Estrechamente vinculada a la anterior, la tercera idea es la imaginación histórica. En el


siglo diecinueve, la historiografía traza una curva desde la explosividad romántica hasta la
contención académica, en la que se instala. Cuando la disciplina se codifica como
profesión, se acerca a los modelos de saber científicos y se ampara en la objetividad y la
neutralidad axiológica. En consecuencia, se aleja de la literatura y desconfía de la retórica.
Se encierra en la jaula de la ironía. El problema es que la erudición no basta para suscitar
una respuesta moral. Por eso es preciso abrazar otras lecturas menos débiles de la historia.
En concreto, White busca una relación fértil entre el logos de la erudición histórica y el
mythos de la ética y la política, un realismo que permita su interacción y no excluya ese
deseo llamado utopía. Así podrán liberarse las posibilidades de la imaginación histórica.

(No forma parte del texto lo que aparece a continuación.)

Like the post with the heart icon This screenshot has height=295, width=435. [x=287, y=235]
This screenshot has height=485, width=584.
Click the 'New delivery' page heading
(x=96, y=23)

El cuarto aspecto recurrente es el contenido de la forma, título feliz de la compilación que


White publica en 1987. En esos años, se interesa en la narrativa y descubre que esta no es
un metacódigo neutro para transmitir acontecimientos y procesos históricos, sino que posee
un contenido propio que dota de una ilusoria coherencia a los hechos que representa. La
narrativa impone una estructura mítica sobre la realidad. Es una máscara de sentido. Y la
narrativa histórica, en particular, al privilegiar la ilación frente a la ruptura y la clausura del
saber frente al sinsentido del fin, convierte a la historia en una disciplina conservadora, tal
vez en la disciplina conservadora por excelencia. Por eso White rastrea en la estética
modernista y la ética existencialista un modo de liberar a la historia de la herencia de su
origen.

El quinto elemento, llamado a coronar las propuestas teóricas de White, es el pasado


práctico. En los últimos años, White recupera la distinción de Michael Oakeshott entre el
‘pasado práctico’ y el ‘pasado histórico’, pero, contrariamente al filósofo inglés, prefiere el
primero al segundo. El pasado práctico —que debe entenderse en el sentido kantiano— es
el que todavía concierne al presente y conforma lo que Koselleck llama el ‘espacio de
experiencia’. El pasado histórico, en cambio, es el tiempo codificado por la historiografía
académica, que hace de su conocimiento un fin en sí mismo. White apuesta, sin embargo,
por una vinculación genealógica y no genética con el pasado, por la capacidad de cada
presente de escoger su propia historia, y por la primacía de la pregunta “qué debemos
hacer” sobre la de “qué es lo que realmente ocurrió”. Solo ese saber práctico puede excitar
nuestra imaginación y devenir el suelo ético de nuestro tiempo.

Tristemente, la disciplina de la historia decepciona a White, que entonces dirige su mirada a


la literatura, el arte y el cine en busca de una forma para escapar de la ironía. Pero su pasión
ética sigue intacta. Como Camus, sigue creyendo en la capacidad del hombre rebelde de
elegir su propio pasado y decidir su futuro. Una elección todavía necesaria, puesto que la
actualidad requiere de un pasado para sostenerse como el presente en el que uno debe
actuar. Quizá sea cierto, como escribe Herman Paul, que tras la muerte de Dios y el fin de
la metafísica, solo el pasado puede ofrecernos inspiración y sentido. En cualquier caso, para
recibirlos tendremos que contar con la historiografía de la liberación.